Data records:
• • •
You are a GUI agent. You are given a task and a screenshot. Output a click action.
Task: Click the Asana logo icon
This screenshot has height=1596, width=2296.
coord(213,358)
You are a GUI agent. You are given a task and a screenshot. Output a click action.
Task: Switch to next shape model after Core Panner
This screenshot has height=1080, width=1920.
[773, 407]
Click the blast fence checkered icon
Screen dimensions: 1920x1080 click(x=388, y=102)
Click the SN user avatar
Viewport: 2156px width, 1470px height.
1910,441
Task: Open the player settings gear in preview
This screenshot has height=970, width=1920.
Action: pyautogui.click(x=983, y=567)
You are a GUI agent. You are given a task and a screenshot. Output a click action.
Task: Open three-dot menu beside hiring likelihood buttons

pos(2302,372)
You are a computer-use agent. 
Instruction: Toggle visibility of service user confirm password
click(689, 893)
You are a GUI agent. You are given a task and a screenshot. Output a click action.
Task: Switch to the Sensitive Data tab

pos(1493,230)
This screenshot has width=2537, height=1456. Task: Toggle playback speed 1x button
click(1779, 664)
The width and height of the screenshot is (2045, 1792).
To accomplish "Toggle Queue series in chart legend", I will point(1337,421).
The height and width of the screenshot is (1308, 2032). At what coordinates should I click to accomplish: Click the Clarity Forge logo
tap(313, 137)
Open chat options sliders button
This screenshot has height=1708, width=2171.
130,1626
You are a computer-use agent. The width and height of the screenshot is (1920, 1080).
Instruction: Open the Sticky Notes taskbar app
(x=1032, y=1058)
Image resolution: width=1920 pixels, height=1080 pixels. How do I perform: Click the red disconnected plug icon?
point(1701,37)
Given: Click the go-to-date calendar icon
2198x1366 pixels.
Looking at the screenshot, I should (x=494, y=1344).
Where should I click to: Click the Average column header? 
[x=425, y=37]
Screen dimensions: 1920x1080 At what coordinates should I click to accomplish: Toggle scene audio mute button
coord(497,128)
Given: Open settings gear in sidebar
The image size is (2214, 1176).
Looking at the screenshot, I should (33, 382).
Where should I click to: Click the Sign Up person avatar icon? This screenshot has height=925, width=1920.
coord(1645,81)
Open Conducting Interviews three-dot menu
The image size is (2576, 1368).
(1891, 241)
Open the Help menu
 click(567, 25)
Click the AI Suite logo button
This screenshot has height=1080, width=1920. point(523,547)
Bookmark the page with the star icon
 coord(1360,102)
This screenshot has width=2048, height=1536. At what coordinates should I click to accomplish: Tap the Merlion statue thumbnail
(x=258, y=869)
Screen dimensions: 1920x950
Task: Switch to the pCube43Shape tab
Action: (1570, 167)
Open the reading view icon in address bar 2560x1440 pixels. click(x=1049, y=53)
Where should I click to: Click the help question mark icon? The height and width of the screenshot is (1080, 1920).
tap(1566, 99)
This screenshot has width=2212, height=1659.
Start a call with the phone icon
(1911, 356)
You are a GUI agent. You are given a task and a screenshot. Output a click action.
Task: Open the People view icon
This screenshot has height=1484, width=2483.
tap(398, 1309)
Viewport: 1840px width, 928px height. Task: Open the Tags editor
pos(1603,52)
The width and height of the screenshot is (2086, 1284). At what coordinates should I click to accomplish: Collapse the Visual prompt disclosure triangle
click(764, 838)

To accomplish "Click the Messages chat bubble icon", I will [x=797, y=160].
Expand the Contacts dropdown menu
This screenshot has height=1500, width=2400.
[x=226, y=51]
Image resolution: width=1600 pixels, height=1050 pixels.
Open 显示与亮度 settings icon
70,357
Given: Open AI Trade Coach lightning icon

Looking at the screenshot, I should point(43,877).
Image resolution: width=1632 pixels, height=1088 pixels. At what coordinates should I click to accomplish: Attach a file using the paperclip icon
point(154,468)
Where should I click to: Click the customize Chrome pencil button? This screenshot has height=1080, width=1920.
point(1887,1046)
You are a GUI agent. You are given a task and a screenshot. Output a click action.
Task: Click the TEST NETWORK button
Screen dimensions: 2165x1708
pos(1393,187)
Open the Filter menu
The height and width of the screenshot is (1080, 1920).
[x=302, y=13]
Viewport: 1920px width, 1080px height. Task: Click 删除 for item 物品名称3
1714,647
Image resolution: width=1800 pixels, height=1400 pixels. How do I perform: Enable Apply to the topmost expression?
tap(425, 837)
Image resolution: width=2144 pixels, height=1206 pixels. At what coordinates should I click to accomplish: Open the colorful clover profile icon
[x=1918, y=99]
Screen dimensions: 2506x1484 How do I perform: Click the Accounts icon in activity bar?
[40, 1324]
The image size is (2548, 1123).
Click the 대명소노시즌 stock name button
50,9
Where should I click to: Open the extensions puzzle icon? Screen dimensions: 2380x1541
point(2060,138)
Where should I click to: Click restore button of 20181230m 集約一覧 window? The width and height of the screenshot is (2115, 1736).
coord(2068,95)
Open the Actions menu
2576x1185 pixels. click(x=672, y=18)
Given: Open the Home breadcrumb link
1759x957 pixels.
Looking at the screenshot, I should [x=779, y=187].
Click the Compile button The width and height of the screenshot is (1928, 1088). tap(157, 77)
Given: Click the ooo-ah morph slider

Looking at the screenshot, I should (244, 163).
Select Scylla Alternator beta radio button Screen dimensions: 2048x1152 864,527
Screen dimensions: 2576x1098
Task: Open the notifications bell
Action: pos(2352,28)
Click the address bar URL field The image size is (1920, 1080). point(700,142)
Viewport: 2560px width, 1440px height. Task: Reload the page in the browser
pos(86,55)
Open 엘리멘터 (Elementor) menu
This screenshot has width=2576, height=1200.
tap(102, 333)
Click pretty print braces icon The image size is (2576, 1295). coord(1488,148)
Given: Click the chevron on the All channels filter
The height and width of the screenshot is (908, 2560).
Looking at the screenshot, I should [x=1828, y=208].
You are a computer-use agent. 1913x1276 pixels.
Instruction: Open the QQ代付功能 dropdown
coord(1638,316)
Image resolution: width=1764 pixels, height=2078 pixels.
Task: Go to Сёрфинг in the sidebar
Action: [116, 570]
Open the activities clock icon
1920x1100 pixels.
• • •
§ **EXERCISE INSTRUCTIONS**
From the records above, copy only the lines starting with the line that holds "Where should I click to: Click the help" and going on through the line that holds "Task: Click the TEST NETWORK button", exactly as written.

§ **ANSWER FOR THE TASK**
Where should I click to: Click the help question mark icon? The height and width of the screenshot is (1080, 1920).
tap(1566, 99)
This screenshot has width=2212, height=1659.
Start a call with the phone icon
(1911, 356)
You are a GUI agent. You are given a task and a screenshot. Output a click action.
Task: Open the People view icon
This screenshot has height=1484, width=2483.
tap(398, 1309)
Viewport: 1840px width, 928px height. Task: Open the Tags editor
pos(1603,52)
The width and height of the screenshot is (2086, 1284). At what coordinates should I click to accomplish: Collapse the Visual prompt disclosure triangle
click(764, 838)

To accomplish "Click the Messages chat bubble icon", I will [x=797, y=160].
Expand the Contacts dropdown menu
This screenshot has height=1500, width=2400.
[x=226, y=51]
Image resolution: width=1600 pixels, height=1050 pixels.
Open 显示与亮度 settings icon
70,357
Given: Open AI Trade Coach lightning icon

Looking at the screenshot, I should point(43,877).
Image resolution: width=1632 pixels, height=1088 pixels. At what coordinates should I click to accomplish: Attach a file using the paperclip icon
point(154,468)
Where should I click to: Click the customize Chrome pencil button? This screenshot has height=1080, width=1920.
point(1887,1046)
You are a GUI agent. You are given a task and a screenshot. Output a click action.
Task: Click the TEST NETWORK button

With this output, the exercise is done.